The sensors produced in this project are initially used to identify foreign bodies existing in food products, such as vegetables and sliced meat. "Metals, including corrosion-resistant ones, paper, insects, plastics or glass can be found among these foreign bodies," pointed out the NUP/UPNA researcher. Secondly, it is possible to use these sensors to detect, in real time, microorganisms from the main, common pathogenic strains that could exist in perishable foodstuffs. This is followed by microorganism counts.

A device that is actually a miniaturized blend of a receiver and a transmitter has been designed by the researchers in this project. This new device takes on the task to detect the radiation reflected in the terahertz frequency range that is brought about by the chemical product or by a foreign body that one plans to study. "In the first case, that of a foreign body, the radiation is in proportion to its morphology, and, in the second, when a chemical product is involved, its molecular composition is obeyed allowing it to be unequivocally identified because each one has its own spectral radiation footprint," added Juan Carlos Iriarte. The authors of this research highlight that the detection is a lot simple and leads to less false alarms as the spectral signature of substances and objects is extremely different between one case and another.

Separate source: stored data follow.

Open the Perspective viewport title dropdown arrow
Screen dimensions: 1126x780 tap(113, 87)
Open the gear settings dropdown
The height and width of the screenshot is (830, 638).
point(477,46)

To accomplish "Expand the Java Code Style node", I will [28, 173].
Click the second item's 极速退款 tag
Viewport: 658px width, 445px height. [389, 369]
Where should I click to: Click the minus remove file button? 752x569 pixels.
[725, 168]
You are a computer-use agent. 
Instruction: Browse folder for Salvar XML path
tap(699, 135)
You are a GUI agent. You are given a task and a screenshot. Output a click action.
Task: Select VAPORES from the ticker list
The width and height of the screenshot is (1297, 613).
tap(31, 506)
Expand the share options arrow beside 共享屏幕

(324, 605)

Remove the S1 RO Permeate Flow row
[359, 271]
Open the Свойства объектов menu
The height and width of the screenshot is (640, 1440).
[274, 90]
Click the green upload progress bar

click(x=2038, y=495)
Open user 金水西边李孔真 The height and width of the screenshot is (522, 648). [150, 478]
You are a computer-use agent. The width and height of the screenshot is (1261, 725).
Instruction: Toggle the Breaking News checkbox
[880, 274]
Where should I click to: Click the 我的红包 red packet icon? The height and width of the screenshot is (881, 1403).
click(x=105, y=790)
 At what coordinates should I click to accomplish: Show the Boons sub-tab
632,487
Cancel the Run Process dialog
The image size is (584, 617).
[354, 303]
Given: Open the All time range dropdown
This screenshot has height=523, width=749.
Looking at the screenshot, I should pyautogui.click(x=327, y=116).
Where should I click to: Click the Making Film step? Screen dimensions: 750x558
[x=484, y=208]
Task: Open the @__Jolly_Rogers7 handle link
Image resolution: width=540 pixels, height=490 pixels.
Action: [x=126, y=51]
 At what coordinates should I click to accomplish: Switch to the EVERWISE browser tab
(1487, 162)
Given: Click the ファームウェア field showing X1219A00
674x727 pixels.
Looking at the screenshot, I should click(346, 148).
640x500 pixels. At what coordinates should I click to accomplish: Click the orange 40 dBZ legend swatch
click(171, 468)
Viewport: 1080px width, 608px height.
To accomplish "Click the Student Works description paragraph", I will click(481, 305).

The system for capturing images in terahertz constitutes a great advance in this field, as there are no similar devices devoted to inspection in the food sector, either nationally or internationally.

Juan Carlos Iriarte, Researcher, NUP/UPNA

The field of security is already using this terahertz-based technology to non-intrusively attain images of concealed weapons. The NUP/UPNA's Antennas Group is in fact actively involved in using this technological development in the sector.